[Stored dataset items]
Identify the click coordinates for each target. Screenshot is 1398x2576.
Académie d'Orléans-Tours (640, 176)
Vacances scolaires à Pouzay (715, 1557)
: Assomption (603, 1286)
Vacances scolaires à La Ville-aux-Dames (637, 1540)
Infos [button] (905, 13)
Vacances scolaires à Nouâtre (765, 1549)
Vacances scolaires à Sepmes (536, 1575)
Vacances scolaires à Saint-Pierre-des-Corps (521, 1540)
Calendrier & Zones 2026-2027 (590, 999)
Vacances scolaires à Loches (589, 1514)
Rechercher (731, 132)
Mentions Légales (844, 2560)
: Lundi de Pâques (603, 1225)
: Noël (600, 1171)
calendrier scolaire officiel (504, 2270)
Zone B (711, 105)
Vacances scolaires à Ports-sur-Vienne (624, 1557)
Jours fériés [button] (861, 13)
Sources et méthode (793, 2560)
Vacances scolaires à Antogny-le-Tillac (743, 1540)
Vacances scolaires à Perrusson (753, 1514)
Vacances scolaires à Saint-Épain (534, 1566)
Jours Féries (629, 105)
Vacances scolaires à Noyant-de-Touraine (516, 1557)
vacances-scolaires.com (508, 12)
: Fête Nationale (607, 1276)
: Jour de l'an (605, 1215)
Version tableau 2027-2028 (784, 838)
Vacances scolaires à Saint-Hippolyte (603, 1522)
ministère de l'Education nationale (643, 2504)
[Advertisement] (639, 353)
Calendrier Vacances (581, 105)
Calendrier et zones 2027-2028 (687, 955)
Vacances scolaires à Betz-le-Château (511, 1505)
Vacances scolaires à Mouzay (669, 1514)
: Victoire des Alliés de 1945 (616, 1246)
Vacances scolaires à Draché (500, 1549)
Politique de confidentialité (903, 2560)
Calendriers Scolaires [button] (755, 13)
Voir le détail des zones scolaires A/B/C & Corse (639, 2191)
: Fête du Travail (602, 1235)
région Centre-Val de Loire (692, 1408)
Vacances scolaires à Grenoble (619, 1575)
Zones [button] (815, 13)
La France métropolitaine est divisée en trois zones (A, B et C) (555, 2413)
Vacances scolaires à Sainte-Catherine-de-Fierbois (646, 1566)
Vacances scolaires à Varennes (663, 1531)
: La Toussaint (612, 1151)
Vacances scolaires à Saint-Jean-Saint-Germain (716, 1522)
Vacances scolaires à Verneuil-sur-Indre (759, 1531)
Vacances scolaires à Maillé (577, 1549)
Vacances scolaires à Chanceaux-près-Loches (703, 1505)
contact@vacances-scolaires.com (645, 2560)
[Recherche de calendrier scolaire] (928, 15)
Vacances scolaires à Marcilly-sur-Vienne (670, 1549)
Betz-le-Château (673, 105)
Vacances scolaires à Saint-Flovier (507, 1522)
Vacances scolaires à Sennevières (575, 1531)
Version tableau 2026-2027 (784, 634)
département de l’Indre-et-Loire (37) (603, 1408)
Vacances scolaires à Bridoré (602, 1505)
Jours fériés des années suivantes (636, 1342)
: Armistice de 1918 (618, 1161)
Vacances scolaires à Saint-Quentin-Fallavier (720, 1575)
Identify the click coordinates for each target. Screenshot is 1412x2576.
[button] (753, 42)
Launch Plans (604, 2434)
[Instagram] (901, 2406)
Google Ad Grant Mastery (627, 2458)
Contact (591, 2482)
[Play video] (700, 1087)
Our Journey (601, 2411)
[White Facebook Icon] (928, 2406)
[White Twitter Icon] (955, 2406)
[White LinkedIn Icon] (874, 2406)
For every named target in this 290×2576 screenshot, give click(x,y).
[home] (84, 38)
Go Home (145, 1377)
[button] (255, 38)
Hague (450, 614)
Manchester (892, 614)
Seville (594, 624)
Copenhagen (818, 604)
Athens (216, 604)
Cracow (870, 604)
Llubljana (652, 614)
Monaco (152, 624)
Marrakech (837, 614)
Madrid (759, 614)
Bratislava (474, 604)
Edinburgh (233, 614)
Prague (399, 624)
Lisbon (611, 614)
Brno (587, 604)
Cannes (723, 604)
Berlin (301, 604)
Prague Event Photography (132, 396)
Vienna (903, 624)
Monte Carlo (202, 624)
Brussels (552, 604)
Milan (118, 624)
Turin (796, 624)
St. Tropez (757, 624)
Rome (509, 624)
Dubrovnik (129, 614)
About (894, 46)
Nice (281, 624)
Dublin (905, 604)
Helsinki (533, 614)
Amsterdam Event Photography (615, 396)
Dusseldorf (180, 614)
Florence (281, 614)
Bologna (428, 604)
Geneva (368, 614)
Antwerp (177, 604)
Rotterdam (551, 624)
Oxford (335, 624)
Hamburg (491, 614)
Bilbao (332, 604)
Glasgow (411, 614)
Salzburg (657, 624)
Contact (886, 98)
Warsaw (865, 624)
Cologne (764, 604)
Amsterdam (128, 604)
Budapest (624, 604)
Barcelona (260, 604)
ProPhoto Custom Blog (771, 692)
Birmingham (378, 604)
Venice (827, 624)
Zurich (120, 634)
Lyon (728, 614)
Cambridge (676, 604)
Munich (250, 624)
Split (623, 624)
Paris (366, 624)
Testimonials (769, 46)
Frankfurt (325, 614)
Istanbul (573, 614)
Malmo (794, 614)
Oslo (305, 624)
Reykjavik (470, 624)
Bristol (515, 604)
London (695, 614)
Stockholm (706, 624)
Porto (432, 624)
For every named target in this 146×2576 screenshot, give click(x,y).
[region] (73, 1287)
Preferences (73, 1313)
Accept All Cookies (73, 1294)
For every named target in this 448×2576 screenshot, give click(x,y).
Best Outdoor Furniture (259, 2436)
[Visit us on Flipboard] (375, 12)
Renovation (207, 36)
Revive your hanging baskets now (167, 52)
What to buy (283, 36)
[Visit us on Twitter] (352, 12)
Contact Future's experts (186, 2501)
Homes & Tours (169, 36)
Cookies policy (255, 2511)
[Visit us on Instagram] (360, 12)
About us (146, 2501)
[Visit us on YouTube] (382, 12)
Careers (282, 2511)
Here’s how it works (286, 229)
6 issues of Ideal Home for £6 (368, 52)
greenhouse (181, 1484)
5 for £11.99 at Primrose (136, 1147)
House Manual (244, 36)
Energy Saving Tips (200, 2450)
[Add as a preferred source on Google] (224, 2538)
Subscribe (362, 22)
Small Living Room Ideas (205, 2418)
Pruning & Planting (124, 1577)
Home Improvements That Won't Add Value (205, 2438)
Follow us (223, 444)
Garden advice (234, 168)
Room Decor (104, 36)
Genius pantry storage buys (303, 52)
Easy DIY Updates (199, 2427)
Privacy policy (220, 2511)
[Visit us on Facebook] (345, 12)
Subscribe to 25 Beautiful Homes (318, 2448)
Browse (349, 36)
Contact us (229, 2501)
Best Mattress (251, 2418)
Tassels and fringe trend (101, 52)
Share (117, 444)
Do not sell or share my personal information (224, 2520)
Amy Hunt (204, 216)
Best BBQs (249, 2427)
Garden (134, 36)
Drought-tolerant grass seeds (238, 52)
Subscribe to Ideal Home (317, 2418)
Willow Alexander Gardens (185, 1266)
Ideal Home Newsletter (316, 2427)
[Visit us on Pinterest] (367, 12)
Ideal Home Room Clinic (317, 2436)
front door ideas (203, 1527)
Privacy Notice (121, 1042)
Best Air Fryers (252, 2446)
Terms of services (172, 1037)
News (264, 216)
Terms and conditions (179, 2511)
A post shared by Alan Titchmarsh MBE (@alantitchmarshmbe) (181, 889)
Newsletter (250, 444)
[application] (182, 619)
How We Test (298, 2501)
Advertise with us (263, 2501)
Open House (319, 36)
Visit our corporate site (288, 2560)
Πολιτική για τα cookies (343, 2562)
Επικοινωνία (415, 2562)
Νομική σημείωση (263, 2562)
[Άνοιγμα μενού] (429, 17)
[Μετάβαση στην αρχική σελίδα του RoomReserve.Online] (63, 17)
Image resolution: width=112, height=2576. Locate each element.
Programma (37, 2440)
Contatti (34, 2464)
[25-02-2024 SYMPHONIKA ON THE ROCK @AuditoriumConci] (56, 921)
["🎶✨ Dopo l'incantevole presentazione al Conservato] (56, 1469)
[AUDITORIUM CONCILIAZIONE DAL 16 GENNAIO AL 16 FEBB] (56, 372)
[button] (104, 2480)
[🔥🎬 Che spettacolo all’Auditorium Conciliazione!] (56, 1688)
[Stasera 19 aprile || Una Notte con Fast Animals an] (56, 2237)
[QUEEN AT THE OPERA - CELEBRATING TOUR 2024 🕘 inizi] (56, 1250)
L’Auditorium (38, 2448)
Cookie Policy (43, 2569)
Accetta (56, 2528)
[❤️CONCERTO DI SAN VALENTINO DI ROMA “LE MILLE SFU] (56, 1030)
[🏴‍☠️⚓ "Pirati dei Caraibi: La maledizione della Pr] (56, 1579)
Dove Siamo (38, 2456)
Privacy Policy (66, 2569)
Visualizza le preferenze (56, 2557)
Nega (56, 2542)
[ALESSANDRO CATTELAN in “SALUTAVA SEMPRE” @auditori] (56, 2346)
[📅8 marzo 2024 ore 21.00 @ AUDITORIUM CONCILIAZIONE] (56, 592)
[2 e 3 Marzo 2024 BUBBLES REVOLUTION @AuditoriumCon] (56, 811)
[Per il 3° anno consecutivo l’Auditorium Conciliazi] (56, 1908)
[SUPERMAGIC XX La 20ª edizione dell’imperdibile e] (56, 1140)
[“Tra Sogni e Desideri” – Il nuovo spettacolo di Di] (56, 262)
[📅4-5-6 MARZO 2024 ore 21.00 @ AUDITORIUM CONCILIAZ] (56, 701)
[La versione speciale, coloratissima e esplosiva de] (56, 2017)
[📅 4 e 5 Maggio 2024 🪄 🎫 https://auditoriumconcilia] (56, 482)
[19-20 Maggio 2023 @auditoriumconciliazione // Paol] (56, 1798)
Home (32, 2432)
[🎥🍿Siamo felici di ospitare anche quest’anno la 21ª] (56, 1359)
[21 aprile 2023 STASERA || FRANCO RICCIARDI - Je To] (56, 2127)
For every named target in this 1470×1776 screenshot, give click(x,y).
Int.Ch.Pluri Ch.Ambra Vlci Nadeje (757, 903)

Description of the task
Copy the records above exactly, beginning at the line that contains "Paris (366, 624)" and stopping after the line that contains "Cookies policy (255, 2511)".

Answer box
Paris (366, 624)
Testimonials (769, 46)
Frankfurt (325, 614)
Istanbul (573, 614)
Malmo (794, 614)
Oslo (305, 624)
Reykjavik (470, 624)
Bristol (515, 604)
London (695, 614)
Stockholm (706, 624)
Porto (432, 624)
For every named target in this 146×2576 screenshot, give click(x,y).
[region] (73, 1287)
Preferences (73, 1313)
Accept All Cookies (73, 1294)
For every named target in this 448×2576 screenshot, give click(x,y).
Best Outdoor Furniture (259, 2436)
[Visit us on Flipboard] (375, 12)
Renovation (207, 36)
Revive your hanging baskets now (167, 52)
What to buy (283, 36)
[Visit us on Twitter] (352, 12)
Contact Future's experts (186, 2501)
Homes & Tours (169, 36)
Cookies policy (255, 2511)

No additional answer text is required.